### How to complete this task
Pull out each line in the rows below that contains the string "ratio", copying each one unchanged.

┌─ Provided data

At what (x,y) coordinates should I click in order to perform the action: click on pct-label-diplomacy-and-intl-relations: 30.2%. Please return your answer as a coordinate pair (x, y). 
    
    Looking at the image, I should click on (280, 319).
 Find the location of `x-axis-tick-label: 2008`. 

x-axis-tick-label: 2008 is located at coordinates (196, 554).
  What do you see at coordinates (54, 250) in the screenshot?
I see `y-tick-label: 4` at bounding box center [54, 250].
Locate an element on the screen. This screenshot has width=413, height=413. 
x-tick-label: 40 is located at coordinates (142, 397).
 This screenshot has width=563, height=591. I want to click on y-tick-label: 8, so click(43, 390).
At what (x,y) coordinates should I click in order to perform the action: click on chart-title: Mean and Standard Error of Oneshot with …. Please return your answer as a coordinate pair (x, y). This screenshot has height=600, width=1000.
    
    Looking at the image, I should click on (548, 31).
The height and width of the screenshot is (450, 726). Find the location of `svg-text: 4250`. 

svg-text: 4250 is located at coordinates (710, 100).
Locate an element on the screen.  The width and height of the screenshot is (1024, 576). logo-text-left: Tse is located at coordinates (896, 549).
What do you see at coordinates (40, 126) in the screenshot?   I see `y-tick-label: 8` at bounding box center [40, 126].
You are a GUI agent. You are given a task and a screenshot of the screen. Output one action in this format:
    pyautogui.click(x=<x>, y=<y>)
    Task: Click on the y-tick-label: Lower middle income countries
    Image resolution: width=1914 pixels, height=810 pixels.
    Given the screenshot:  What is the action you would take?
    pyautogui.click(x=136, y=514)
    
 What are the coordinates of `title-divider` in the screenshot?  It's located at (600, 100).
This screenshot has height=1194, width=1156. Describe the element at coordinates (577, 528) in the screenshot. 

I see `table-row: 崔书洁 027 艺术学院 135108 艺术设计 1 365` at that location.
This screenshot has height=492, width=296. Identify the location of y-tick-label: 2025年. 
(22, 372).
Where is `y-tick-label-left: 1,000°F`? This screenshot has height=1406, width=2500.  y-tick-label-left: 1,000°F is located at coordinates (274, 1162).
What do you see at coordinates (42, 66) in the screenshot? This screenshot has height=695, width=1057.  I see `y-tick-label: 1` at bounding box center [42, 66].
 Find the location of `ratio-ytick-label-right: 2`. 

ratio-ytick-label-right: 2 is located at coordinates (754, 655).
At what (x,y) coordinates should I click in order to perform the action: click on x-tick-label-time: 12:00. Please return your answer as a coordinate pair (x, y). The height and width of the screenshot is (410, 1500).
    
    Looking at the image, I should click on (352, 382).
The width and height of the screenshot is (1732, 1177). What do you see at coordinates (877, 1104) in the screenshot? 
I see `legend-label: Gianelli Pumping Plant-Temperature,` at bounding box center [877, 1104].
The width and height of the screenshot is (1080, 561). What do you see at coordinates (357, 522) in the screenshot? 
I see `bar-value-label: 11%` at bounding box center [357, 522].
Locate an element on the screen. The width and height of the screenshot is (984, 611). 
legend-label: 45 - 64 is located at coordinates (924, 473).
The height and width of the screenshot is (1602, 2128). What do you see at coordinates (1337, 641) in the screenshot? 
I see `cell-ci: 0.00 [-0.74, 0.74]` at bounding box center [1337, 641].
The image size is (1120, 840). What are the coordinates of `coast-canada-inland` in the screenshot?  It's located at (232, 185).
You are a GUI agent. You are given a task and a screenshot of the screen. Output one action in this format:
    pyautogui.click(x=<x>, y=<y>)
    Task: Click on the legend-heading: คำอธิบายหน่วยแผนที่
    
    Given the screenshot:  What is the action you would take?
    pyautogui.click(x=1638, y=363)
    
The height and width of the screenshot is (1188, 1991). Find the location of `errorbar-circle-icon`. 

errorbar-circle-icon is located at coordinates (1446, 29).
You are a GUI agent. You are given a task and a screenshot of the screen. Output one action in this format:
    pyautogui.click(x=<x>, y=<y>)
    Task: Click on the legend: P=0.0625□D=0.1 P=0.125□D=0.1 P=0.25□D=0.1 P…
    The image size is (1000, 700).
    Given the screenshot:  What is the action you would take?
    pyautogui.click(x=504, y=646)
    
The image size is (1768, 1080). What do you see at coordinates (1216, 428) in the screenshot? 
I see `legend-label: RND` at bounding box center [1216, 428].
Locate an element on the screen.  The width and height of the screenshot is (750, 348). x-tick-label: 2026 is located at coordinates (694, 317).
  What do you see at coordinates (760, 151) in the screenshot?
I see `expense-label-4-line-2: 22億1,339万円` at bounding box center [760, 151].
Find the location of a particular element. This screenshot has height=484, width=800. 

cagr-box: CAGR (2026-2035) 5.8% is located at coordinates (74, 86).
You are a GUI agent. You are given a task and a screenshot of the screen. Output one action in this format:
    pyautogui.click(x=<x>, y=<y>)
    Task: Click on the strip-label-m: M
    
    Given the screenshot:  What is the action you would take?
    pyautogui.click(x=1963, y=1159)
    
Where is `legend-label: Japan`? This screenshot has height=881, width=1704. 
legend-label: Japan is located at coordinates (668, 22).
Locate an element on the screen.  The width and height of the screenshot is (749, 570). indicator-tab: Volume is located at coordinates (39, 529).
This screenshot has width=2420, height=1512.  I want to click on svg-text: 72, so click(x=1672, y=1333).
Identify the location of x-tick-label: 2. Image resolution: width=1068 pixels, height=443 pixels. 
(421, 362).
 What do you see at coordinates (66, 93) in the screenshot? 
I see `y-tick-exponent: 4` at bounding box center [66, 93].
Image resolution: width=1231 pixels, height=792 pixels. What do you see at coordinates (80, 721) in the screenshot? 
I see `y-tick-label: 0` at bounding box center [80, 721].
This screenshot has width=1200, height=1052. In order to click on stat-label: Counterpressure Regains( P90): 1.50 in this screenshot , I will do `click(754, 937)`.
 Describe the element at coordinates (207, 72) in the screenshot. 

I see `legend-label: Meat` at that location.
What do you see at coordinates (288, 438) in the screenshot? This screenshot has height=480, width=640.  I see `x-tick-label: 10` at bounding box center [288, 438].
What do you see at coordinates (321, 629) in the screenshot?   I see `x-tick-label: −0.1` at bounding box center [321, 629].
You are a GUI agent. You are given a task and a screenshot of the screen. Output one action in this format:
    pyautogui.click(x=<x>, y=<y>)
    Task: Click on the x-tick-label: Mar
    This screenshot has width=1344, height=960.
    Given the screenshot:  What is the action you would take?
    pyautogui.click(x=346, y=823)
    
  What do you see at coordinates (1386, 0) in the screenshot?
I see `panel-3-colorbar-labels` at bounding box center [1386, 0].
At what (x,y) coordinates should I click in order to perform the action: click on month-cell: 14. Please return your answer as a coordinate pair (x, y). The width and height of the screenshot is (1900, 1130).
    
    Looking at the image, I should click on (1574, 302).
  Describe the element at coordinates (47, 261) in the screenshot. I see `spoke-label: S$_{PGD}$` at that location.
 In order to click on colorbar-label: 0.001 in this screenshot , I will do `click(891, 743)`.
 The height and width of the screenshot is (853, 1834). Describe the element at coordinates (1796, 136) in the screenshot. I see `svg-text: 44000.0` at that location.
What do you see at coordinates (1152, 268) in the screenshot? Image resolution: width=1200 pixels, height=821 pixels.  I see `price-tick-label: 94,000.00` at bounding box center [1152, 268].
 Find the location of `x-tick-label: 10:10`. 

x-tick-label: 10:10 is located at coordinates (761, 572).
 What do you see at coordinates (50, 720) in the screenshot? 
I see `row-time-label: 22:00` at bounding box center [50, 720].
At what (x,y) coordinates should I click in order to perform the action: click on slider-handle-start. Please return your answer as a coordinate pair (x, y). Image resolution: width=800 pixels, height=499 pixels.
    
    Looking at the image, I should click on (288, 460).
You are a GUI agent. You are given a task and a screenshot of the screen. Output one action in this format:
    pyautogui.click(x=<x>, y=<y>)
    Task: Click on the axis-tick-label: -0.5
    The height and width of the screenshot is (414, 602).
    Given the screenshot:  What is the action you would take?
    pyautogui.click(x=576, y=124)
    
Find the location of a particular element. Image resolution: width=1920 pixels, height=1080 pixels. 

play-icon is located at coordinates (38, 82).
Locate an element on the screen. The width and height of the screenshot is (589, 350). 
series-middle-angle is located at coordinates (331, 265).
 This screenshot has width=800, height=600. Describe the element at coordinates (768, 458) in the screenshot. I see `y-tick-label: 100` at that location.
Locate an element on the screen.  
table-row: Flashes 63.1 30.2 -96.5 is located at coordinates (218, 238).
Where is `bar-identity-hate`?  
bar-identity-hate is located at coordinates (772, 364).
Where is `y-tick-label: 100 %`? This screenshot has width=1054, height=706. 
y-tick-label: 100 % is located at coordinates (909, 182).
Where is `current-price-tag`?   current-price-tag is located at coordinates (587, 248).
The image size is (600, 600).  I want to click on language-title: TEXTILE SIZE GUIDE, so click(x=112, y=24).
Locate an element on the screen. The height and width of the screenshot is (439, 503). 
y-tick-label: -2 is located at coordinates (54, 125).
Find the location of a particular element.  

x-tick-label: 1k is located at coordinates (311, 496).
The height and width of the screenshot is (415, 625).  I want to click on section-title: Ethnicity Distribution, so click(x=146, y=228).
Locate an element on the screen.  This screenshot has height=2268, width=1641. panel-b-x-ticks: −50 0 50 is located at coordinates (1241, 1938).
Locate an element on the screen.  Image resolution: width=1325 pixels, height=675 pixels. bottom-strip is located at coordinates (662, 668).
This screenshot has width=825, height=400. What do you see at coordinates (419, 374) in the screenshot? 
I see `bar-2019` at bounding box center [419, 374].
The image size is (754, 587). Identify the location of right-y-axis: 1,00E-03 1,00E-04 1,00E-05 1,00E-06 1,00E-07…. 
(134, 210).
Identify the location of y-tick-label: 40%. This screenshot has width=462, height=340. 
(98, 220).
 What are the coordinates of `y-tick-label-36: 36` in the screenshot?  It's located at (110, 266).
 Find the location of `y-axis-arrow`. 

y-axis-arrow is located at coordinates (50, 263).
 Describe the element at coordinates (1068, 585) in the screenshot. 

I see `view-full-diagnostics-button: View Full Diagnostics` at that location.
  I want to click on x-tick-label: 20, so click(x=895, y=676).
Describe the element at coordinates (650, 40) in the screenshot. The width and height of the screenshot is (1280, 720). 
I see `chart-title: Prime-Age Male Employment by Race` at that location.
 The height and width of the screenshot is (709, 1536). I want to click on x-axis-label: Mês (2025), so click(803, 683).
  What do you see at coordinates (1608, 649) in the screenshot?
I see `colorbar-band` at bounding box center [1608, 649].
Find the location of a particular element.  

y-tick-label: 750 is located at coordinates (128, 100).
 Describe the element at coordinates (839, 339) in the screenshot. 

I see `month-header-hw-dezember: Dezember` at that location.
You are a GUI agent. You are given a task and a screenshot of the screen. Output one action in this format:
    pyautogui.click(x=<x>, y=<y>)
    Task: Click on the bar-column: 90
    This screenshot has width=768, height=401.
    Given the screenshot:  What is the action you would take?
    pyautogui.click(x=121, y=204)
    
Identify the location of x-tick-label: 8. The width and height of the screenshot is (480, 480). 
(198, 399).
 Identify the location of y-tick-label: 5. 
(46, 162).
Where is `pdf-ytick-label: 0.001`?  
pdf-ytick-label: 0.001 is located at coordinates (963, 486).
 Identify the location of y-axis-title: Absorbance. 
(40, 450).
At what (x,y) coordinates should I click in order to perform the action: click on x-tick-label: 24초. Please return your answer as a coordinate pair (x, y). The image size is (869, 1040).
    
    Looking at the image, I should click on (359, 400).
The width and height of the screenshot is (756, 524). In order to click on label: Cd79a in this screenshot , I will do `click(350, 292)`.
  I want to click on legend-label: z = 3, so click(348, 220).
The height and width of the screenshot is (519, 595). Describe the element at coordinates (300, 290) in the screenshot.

└─

### Answer box
 Find the location of `ratio-ytick-label-right: 2`. 
ratio-ytick-label-right: 2 is located at coordinates (754, 655).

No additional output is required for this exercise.